**The problem:**
What lines in the records include the string "agent"? Return each one.

Stored records
□ □ □
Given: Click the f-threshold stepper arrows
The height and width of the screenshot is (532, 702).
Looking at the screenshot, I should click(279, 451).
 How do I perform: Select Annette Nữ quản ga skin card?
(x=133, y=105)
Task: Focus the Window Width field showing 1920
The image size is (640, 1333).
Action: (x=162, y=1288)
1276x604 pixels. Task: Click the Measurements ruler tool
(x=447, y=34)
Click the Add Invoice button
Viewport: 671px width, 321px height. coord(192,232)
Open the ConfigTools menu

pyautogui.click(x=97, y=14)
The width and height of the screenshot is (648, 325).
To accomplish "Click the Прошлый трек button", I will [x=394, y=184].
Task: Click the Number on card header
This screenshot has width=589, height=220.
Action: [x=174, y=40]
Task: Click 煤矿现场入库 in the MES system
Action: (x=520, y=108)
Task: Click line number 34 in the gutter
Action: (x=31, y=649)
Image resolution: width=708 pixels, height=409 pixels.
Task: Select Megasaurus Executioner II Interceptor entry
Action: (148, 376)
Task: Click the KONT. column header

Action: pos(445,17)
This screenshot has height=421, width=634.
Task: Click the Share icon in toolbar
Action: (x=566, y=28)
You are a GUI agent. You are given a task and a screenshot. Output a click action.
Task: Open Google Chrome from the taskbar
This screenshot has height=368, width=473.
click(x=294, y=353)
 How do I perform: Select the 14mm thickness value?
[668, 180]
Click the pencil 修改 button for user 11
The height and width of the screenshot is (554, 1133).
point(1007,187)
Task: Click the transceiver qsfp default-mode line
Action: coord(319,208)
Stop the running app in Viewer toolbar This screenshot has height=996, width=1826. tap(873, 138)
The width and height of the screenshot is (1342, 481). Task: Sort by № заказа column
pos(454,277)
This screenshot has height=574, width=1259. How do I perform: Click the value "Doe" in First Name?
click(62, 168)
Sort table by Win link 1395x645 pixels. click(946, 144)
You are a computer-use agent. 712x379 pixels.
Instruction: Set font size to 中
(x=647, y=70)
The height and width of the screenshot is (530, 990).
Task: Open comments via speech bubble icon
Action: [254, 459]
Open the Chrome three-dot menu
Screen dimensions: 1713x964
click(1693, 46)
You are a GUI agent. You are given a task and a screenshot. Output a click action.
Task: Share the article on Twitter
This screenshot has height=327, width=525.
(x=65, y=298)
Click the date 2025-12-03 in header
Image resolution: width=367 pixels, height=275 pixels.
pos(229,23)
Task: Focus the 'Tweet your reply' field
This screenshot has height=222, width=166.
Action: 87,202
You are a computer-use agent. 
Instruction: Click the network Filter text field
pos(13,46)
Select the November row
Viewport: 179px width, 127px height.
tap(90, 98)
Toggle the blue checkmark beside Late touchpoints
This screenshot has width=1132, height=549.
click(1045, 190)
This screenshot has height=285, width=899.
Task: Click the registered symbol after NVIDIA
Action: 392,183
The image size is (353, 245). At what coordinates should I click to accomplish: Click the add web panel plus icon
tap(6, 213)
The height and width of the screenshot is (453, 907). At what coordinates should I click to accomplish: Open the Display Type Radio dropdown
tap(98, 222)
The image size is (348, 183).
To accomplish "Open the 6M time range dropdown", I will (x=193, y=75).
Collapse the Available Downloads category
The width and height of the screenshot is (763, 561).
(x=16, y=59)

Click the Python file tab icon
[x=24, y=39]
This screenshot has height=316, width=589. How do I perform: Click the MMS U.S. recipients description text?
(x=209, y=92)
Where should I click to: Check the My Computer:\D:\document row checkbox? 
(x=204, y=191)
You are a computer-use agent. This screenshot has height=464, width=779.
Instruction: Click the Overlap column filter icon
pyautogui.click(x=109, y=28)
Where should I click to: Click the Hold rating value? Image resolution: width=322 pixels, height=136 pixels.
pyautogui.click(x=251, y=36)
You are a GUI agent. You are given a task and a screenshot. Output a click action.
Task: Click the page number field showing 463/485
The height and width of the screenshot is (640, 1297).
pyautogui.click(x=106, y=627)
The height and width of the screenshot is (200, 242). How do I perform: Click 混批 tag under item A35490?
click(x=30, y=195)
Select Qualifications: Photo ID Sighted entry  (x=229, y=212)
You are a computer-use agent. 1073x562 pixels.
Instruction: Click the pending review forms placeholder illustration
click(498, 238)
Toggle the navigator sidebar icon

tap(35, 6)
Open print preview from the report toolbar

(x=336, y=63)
□ □ □
**Solution to the problem:**
You are a GUI agent. You are given a task and a screenshot. Output a click action.
You are a computer-use agent. 712x379 pixels.
You are a GUI agent. You are given a task and a screenshot. Output a click action.
You are a computer-use agent. 
You are a computer-use agent. This screenshot has height=464, width=779.
You are a GUI agent. You are given a task and a screenshot. Output a click action.
You are a computer-use agent. 1073x562 pixels.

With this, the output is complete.